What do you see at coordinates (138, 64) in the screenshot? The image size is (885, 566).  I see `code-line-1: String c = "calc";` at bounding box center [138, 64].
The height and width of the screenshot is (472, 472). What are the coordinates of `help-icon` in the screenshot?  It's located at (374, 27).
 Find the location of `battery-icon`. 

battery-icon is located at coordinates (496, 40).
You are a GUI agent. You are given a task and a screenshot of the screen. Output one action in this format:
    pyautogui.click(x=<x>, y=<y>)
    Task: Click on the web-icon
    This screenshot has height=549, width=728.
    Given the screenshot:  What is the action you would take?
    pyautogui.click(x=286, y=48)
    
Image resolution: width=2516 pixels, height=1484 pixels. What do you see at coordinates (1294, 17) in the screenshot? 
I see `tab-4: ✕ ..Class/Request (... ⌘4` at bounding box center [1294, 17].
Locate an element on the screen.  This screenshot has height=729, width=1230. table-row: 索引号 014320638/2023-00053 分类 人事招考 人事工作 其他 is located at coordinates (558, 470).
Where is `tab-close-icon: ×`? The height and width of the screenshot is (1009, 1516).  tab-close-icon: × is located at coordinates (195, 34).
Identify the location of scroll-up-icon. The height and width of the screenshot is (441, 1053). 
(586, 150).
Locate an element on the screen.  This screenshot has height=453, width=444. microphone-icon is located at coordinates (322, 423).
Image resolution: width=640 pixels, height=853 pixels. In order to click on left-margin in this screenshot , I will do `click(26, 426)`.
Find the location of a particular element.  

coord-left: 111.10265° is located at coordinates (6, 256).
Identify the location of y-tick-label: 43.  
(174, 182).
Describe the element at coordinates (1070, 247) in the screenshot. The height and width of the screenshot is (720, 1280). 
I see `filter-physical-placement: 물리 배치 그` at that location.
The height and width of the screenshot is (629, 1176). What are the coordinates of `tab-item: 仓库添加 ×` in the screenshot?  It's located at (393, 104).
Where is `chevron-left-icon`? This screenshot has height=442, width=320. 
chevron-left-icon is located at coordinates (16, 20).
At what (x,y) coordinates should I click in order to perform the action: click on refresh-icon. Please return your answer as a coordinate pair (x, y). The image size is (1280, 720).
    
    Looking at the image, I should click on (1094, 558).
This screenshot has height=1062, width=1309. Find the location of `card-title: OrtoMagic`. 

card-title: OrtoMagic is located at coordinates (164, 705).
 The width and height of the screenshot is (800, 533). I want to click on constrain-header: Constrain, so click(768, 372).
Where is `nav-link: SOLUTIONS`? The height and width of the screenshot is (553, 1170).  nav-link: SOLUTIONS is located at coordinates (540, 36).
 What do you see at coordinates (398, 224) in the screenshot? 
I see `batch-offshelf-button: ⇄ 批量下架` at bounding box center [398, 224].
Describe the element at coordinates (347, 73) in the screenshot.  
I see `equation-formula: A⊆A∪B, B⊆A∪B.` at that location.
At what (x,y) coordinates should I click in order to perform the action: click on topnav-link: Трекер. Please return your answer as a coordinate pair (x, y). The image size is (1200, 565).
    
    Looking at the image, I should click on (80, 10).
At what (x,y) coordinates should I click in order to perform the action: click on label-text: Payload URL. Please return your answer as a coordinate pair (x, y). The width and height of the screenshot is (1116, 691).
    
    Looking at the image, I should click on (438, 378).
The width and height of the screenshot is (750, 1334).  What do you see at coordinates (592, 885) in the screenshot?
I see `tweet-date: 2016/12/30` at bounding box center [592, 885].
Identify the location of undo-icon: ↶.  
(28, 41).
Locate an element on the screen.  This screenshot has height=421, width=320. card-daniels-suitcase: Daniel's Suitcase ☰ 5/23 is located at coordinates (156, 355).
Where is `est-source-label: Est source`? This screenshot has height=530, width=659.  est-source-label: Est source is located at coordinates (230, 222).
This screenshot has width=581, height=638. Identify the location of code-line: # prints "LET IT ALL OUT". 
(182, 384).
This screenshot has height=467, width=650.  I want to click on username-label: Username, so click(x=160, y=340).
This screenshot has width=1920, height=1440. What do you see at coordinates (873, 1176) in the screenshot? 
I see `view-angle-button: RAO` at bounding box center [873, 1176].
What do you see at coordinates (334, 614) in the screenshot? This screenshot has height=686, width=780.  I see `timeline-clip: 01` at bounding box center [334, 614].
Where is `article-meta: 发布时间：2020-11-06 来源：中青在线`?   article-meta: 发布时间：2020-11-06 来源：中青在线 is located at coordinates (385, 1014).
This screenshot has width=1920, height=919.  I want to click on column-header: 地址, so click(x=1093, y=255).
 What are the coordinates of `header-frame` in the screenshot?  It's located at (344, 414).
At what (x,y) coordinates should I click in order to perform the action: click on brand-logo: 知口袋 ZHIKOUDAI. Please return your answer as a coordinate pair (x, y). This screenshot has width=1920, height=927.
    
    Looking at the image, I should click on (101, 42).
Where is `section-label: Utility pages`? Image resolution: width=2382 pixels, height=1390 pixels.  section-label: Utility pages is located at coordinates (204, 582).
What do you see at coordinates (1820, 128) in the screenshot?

—————

**WORK TO COMPLETE**
Rewrite the material above as a numbered list, starting with its first line and going on through the line containing "battery-icon is located", with blank lines dropped.

**TASK RESULT**
1. What do you see at coordinates (138, 64) in the screenshot? The image size is (885, 566).  I see `code-line-1: String c = "calc";` at bounding box center [138, 64].
2. The height and width of the screenshot is (472, 472). What are the coordinates of `help-icon` in the screenshot?  It's located at (374, 27).
3.  Find the location of `battery-icon`. 
4. battery-icon is located at coordinates (496, 40).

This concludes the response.